A hot 2022 real estate market has cooled down in 2023, according to market trends. Home prices and new listings are still high but are lower than last year’s numbers, according to the latest market update from the Colorado Association of Realtors.
Only 3,595 listings had been sold in Colorado’s Third Congressional District through May 2023, a 29% decrease from the 5,060 sold over the same time period in 2022.
New listings on homes were down 21.9% statewide year-to-date, and sold listings were down 23.2%.
Montrose County follows the statewide trends, with new listings down 8.6 percent year-to-date and sold listings down 31.6% year over year.
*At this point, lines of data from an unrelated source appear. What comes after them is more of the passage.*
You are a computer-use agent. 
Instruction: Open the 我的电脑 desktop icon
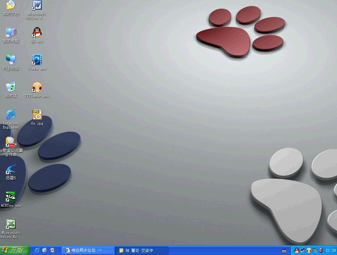click(x=11, y=33)
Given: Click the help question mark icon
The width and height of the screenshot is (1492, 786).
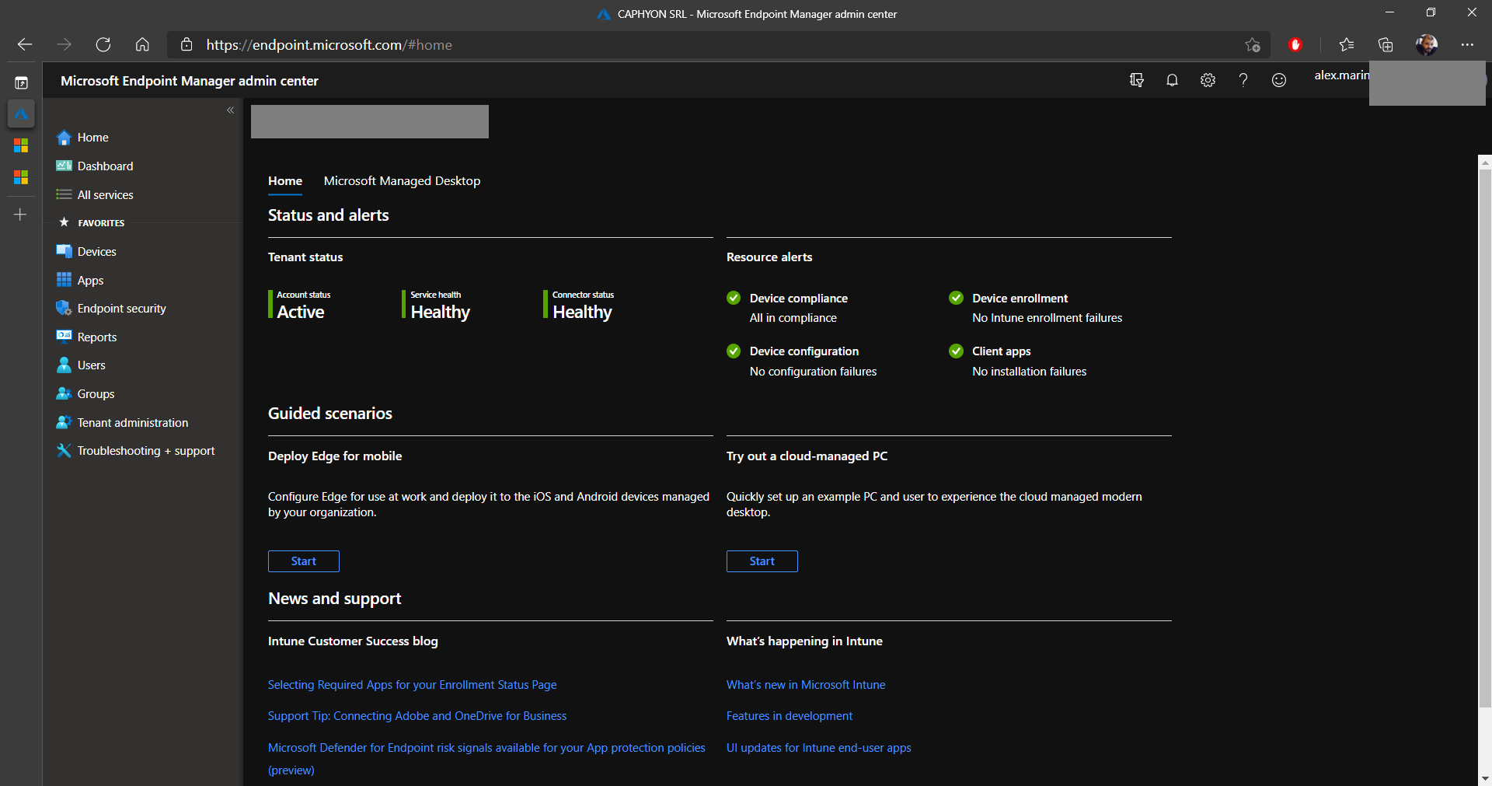Looking at the screenshot, I should tap(1243, 80).
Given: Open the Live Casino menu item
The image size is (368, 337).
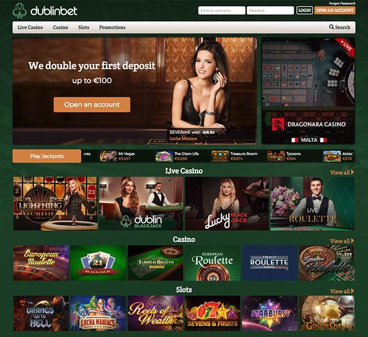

Sale prices are down statewide but are up in the Third Congressional District. The average sales price has dipped from $717,151 to $695,497 statewide. Home prices are up on average from $675,169 to $686,442 in the Third Congressional District; and they’re up by 3.3%, from $410,000 on average to $423,500 in Montrose County.
The average sales price of townhouses and condos is also up.
Single family homes in Montrose County are staying on the market about 17% longer, but townhouses and condos are staying on the market 85 days on average, compared to 91 days in 2022.
The main culprit for the residential real estate slow down is interest rates. They are up 1 to 2 points from where they were last year, on average.
“It’s been an overexuberance in the market, so it’s a pause,” said local realtor John Renfrow.
He said people are trying to flock to Colorado, which has a higher minimum wage than most states and is a favorable location for retirees.
Down the valley
Many people who work in Telluride and other mountain towns live in Montrose.
Renfrow said as people move into Montrose, and the home prices in Montrose continue to rise, people are moving “down the valley.”
“They are moving to Olathe, or to Delta,” he said.
Shawn Carroll, a broker with NextHome Virtual, said people have been flocking to rural areas like Montrose. But that momentum is slowing. Still, that means home prices aren’t dropping, and Renfrow said homes priced under $400,000 are still moving just as quickly as they were before this 2023 slowdown.
Nationwide, inventory is increasing as builders and developers gamble on pent-up demand, Carroll said. He sees that trend locally, as well.